Aucune mention de reconnaissance d’une souveraineté marocaine de la part de Madrid et aucun engagement politique nouveau. Ce choix de formulation n’a rien d’un détail, c’est un signal diplomatique clair que l’Espagne refuse le marchandage marocain.
Depuis plusieurs années, Rabat utilise la communication agressive comme outil diplomatique. Chaque visite, chaque communiqué, chaque photo officielle sont immédiatement instrumentalisés pour présenter la thèse d’un Maroc inflexible, auquel les capitales européennes se rallieraient, sans retenue, sur la question du Sahara occidental.
En cherchant à obtenir de Madrid ce qu’aucun Etat européen ne peut accorder, à savoir une reconnaissance formelle d’une souveraineté qui contredit le droit international, Rabat a fait étalage de ses propres limites. Cette tentative de troc a choqué les cercles diplomatiques espagnols.
Elle a aussi rappelé une vérité que Rabat et ses soutiens voulaient omettre: le dossier du Sahara reste une question de décolonisation sous mandat exclusif de l’ONU.
En dépit de sa position controversée de 2022, Madrid s’oppose à l’annexion par la force du Sahara occidental exercé à ce jour par le Maroc. L’Espagne ne veut pas se retrouver dans un affrontement frontal avec ses partenaires notamment européens pour satisfaire les ambitions marocaines sur le dos des résolutions de l’ONU. Madrid se montre respectueuse de l’option diplomatique pour le règlement du confit qui oppose le Maroc au front Polisario.

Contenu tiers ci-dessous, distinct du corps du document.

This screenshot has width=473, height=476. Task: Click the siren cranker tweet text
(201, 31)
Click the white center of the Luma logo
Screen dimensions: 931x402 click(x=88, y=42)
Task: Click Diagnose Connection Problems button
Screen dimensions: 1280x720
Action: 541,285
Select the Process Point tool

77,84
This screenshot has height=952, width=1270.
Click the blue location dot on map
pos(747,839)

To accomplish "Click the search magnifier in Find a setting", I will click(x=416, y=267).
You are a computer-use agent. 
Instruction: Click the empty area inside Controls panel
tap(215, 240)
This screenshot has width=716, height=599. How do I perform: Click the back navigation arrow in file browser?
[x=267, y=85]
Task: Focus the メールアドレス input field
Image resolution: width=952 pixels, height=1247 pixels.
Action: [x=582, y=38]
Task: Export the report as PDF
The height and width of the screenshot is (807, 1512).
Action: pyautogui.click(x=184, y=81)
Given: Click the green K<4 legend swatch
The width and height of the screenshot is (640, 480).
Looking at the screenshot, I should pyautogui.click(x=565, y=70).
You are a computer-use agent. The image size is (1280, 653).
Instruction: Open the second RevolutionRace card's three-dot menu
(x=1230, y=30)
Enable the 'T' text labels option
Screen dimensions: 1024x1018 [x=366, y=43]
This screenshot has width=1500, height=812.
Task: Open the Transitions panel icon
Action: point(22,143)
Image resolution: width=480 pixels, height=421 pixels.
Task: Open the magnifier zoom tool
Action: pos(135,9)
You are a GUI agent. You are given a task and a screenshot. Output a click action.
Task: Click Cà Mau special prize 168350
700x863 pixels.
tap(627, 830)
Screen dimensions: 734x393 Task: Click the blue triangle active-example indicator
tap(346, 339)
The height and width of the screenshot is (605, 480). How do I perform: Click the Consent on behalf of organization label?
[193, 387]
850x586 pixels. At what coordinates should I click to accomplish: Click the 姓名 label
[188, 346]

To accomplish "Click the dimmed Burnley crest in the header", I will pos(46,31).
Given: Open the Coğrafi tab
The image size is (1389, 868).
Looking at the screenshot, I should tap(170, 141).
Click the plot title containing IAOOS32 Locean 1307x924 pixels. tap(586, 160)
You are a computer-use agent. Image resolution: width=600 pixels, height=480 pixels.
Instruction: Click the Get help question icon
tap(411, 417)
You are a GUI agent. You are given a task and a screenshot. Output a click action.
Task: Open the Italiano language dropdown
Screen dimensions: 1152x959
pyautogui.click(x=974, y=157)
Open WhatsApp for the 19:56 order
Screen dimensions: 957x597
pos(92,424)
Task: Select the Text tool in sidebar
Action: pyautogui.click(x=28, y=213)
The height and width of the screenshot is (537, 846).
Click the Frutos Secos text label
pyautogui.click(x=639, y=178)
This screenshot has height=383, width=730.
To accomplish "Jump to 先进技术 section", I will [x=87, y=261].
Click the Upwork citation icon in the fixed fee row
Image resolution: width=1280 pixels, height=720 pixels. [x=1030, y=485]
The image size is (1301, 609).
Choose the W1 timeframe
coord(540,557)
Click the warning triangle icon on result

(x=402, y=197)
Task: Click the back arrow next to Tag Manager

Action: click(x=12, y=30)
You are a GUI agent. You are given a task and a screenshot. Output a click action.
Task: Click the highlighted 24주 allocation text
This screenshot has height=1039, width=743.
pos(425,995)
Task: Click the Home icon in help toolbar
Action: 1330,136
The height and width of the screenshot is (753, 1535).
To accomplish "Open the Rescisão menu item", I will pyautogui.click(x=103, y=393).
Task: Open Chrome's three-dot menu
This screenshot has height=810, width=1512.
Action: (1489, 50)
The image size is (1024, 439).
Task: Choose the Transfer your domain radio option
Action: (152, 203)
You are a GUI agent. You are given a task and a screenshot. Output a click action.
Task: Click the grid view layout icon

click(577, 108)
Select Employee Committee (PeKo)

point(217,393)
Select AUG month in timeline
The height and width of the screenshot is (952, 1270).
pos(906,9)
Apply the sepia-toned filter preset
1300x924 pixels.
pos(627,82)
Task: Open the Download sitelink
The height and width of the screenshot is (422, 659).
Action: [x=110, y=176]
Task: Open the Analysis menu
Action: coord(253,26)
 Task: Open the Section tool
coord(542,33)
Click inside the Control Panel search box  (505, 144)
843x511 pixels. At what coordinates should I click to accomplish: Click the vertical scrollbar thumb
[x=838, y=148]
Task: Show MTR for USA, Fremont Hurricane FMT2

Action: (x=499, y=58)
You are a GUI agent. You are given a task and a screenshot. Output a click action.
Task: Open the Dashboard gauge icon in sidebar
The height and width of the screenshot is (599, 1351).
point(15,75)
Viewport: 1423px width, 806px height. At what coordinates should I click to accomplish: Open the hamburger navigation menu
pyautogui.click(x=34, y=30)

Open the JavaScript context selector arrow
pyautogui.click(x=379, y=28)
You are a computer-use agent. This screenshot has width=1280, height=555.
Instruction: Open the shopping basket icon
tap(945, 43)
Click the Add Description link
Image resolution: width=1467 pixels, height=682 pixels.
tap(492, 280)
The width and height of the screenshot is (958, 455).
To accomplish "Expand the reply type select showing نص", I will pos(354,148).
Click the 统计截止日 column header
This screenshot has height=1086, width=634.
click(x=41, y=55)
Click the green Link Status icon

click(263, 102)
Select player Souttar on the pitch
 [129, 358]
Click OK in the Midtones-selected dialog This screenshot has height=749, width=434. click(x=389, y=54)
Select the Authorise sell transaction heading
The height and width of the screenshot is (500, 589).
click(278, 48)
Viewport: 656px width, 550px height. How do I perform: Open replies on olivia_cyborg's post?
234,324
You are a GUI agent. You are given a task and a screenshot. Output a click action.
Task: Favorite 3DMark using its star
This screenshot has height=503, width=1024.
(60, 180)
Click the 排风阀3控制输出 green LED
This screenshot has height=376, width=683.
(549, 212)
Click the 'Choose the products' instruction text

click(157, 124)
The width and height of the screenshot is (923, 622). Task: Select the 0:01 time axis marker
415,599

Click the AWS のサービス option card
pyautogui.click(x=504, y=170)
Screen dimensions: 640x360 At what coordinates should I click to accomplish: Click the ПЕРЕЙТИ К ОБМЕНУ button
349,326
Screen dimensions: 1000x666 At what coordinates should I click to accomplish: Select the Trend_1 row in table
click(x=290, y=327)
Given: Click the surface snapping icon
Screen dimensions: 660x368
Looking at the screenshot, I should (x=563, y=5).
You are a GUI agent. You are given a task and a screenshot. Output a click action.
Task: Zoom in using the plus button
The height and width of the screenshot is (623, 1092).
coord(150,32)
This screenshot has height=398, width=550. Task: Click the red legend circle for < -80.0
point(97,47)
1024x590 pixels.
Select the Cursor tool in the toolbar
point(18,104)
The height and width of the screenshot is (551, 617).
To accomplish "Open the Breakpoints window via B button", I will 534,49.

Le royaume marocain se retrouve désormais face à une contradiction douloureuse : à l’intérieur, il doit entretenir l’illusion d’avancées diplomatiques ; à l’extérieur, il doit composer avec des partenaires qui refusent sa vision rédhibitoire.
Le résultat est sans appel : la rencontre Sánchez–Akhannouch, loin d’être une victoire, s’est transformée en un camouflet diplomatique pour Rabat.
Depuis plus d’une décennie, Rabat multiplie les initiatives, souvent qualifiées de pressions ou de chantages diplomatiques, pour pousser les pays européens à revoir leur position sur le Sahara occidental. Ces méthodes, désormais bien documentées par la presse européenne, suivent toujours le même objectif celui d’obtenir une reconnaissance explicite ou implicite de la souveraineté marocaine sur le territoire sahraoui occupé.
Malgré ses discours triomphalistes, le Maroc n’a pas réussi à faire basculer l’Espagne dans la reconnaissance de la souveraineté sur le Sahara occidental. Le conflit demeure, plus que jamais, dans le cadre onusien. Et tant que ce cadre existe , aucune déclaration médiatique ne pourra transformer une occupation en souveraineté légitime, écrit le quotidien espagnol.
Le cas le plus emblématique reste l’épisode de l’enclave espagnole de Ceuta lorsqu’ en mai 2021, des milliers de migrants, dont de nombreux mineurs, ont franchi la frontière après un relâchement soudain des contrôles marocains. La presse espagnole avait alors accusé Rabat de se servir de la migration comme arme politique pour punir Madrid d’avoir accueilli le président sahraoui, Brahim Ghali, pour des soins médicaux.
Sans oublier les enquêtes menées par plusieurs médias européens, qui ont révélé l’existence de réseaux de lobbying marocains actifs auprès de députés, diplomates et consultants à Bruxelles. L’affaire Marocgate, impliquant des soupçons de corruption au Parlement européen, a confirmé l’usage par Rabat de moyens non conventionnels pour influencer les votes et la perception du dossier sahraoui au sein de l’UE.